Beyond that, there are some minor tuning differences in accordance with my preferences. I love Cryptic Command and Archmage’s Charm.

Ice-Fang Coatl

Ice-Fang Coatl is appreciably weaker without Arcum’s Astrolabe, but I still think it easily pulls its weight in a deck that can afford to play plenty of fetchlands and snow basics that also gets value out of the Coatls with Yorion.

This deck is a fairly well known quantity — it dropped off in popularity when Yorion was nerfed, but I don’t think the nerf was a death blow to its utility here, and I think the pressures on the mana tip the scales back in favor of playing the companion in three-color control decks now.

Esper Control (Yorion, Sky Nomad)

For something a little fresher, here’s another approach to Yorion Control:

This deck gets more cheap removal, and then leans on planeswalkers and Charms for card advantage.  On paper, I think this is less powerful than Uro, Titan of Nature’s Wrath, but if people are prepared to exile your graveyard, as this deck attempts to with Nihil Spellbomb, backed by Ashiok, Dream Render and Rest in Peace out of the sideboard, the instants and planeswalkers might offer a safer path to inevitability.

Kaya, Orzhov Usurper

The lack of incidental lifegain from Uro hurts, though I’ve made room for a little in the form of Cling to Dust; Kaya, Orzhov Usurper; Oath of Kaya; and Absorb, but mostly I think you’re hoping the additional early removal thanks to Fatal Push and Eliminate preserves your life total.  The really tricky part is sequencing your early fetchlands to cast timely answers while setting up Archmage’s Charm and Esper Charm, which is a tall order. Weirdly, this deck would really benefit from an Esper Triome, which might be a small argument for Sultai or Temur Yorion-based builds.

As I mentioned, I think Uro might be the best card in Modern, so trying not to play it in a three-color blue control deck is probably just too fancy, but I know there are some fans of Esper Control out there.
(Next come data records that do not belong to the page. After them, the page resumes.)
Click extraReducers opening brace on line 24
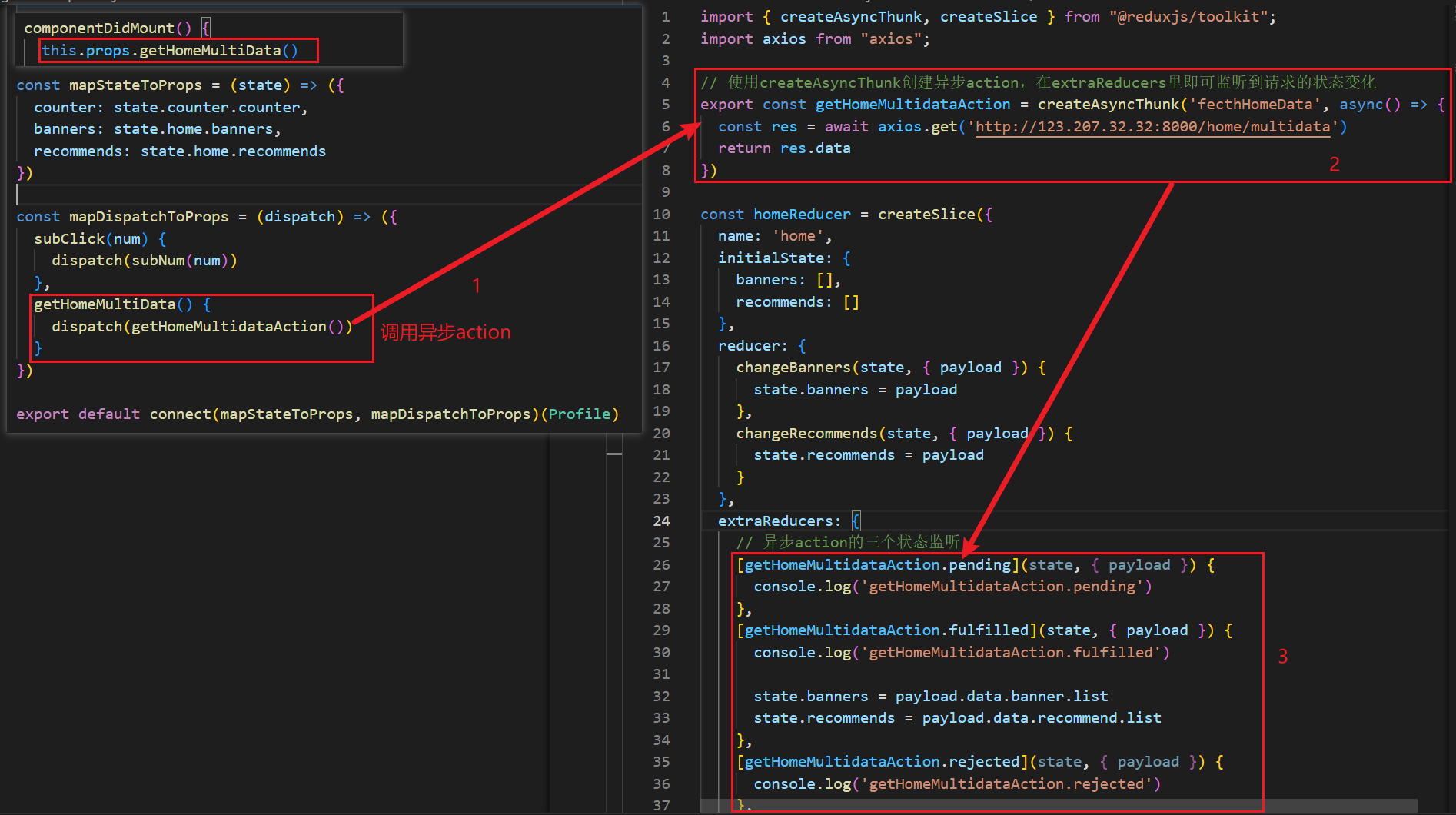 point(856,521)
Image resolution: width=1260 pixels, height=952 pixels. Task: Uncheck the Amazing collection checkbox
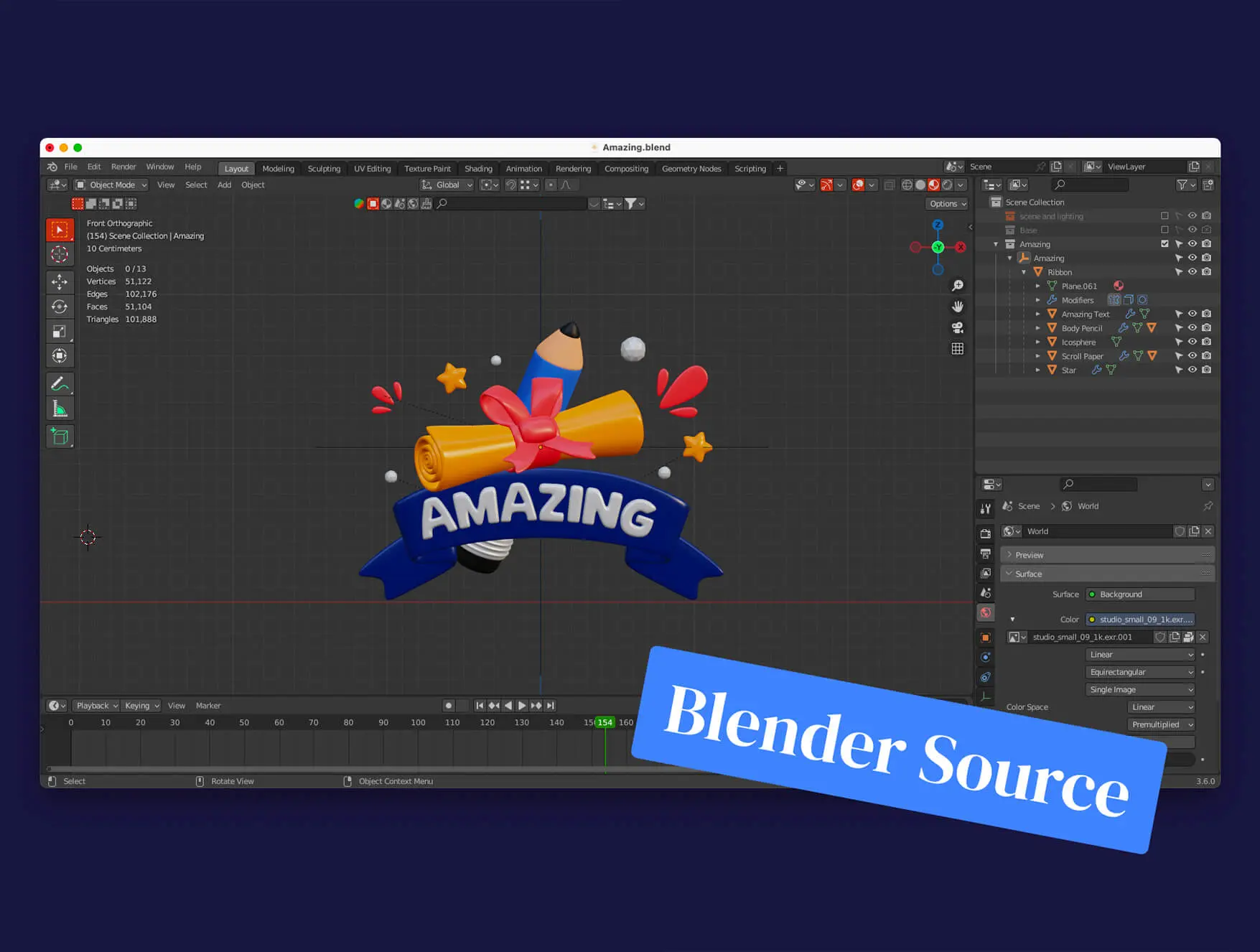click(1165, 244)
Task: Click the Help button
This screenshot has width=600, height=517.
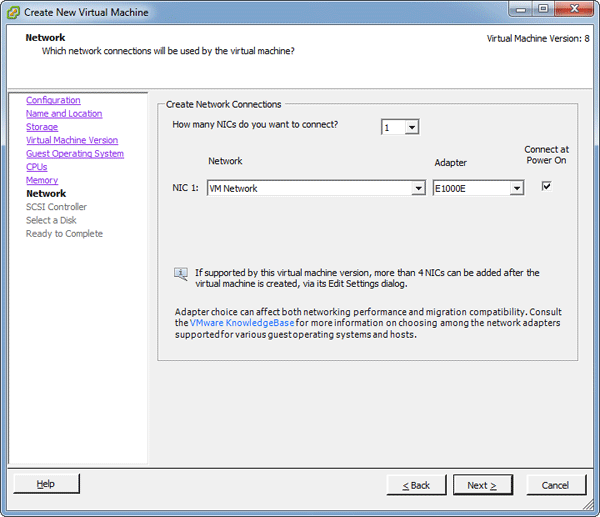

I think Bant Control will likely continue to be the most popular Mystic Sanctuary deck, but I think Izzet is also a pretty safe choice.  Dimir feels less like a sure thing; I think the cards might be there, but it would take a little more tuning, since new cards are likely important to the strategy, whereas Izzet Control has been around for awhile.  I think the deck that’s improved most recently is Dimir, but that means it’s less tuned.

Mistbind Clique

Personally, I’m kind of excited at the idea of being able to play a Dimir deck with big flash flying finishers again, even if they’re Sharks rather than Faeries.